Task item
The complete listing that follows is to be set down again, exactly as it appears.

- - - - - - -

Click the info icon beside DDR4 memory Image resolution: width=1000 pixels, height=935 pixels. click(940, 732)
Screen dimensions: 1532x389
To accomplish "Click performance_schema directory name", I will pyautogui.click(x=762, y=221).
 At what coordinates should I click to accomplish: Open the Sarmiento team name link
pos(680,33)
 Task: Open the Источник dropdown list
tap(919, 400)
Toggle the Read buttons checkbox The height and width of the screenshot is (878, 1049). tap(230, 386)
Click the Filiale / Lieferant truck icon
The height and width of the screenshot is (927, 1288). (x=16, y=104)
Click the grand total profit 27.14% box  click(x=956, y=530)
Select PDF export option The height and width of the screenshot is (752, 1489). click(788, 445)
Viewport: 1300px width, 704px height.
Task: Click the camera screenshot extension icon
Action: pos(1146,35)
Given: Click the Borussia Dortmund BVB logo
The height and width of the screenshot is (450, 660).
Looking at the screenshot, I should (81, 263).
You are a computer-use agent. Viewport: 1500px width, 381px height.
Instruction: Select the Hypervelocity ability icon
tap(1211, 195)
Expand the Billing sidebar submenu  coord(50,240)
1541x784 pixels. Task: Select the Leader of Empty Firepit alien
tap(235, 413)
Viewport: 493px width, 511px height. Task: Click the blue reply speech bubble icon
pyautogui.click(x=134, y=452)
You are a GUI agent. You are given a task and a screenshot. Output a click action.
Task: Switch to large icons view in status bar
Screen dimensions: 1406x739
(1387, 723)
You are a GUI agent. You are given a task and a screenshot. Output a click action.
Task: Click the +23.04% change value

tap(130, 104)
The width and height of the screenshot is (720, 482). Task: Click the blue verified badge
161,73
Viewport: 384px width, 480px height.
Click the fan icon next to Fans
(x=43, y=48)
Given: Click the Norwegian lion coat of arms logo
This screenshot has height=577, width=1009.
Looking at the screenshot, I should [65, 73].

- - - - - - -

Answer to this problem
Click the info icon beside DDR4 memory Image resolution: width=1000 pixels, height=935 pixels. click(940, 732)
Screen dimensions: 1532x389
To accomplish "Click performance_schema directory name", I will pyautogui.click(x=762, y=221).
 At what coordinates should I click to accomplish: Open the Sarmiento team name link
pos(680,33)
 Task: Open the Источник dropdown list
tap(919, 400)
Toggle the Read buttons checkbox The height and width of the screenshot is (878, 1049). tap(230, 386)
Click the Filiale / Lieferant truck icon
The height and width of the screenshot is (927, 1288). (x=16, y=104)
Click the grand total profit 27.14% box  click(x=956, y=530)
Select PDF export option The height and width of the screenshot is (752, 1489). click(788, 445)
Viewport: 1300px width, 704px height.
Task: Click the camera screenshot extension icon
Action: pos(1146,35)
Given: Click the Borussia Dortmund BVB logo
The height and width of the screenshot is (450, 660).
Looking at the screenshot, I should (81, 263).
You are a computer-use agent. Viewport: 1500px width, 381px height.
Instruction: Select the Hypervelocity ability icon
tap(1211, 195)
Expand the Billing sidebar submenu  coord(50,240)
1541x784 pixels. Task: Select the Leader of Empty Firepit alien
tap(235, 413)
Viewport: 493px width, 511px height. Task: Click the blue reply speech bubble icon
pyautogui.click(x=134, y=452)
You are a GUI agent. You are given a task and a screenshot. Output a click action.
Task: Switch to large icons view in status bar
Screen dimensions: 1406x739
(1387, 723)
You are a GUI agent. You are given a task and a screenshot. Output a click action.
Task: Click the +23.04% change value

tap(130, 104)
The width and height of the screenshot is (720, 482). Task: Click the blue verified badge
161,73
Viewport: 384px width, 480px height.
Click the fan icon next to Fans
(x=43, y=48)
Given: Click the Norwegian lion coat of arms logo
This screenshot has height=577, width=1009.
Looking at the screenshot, I should [65, 73].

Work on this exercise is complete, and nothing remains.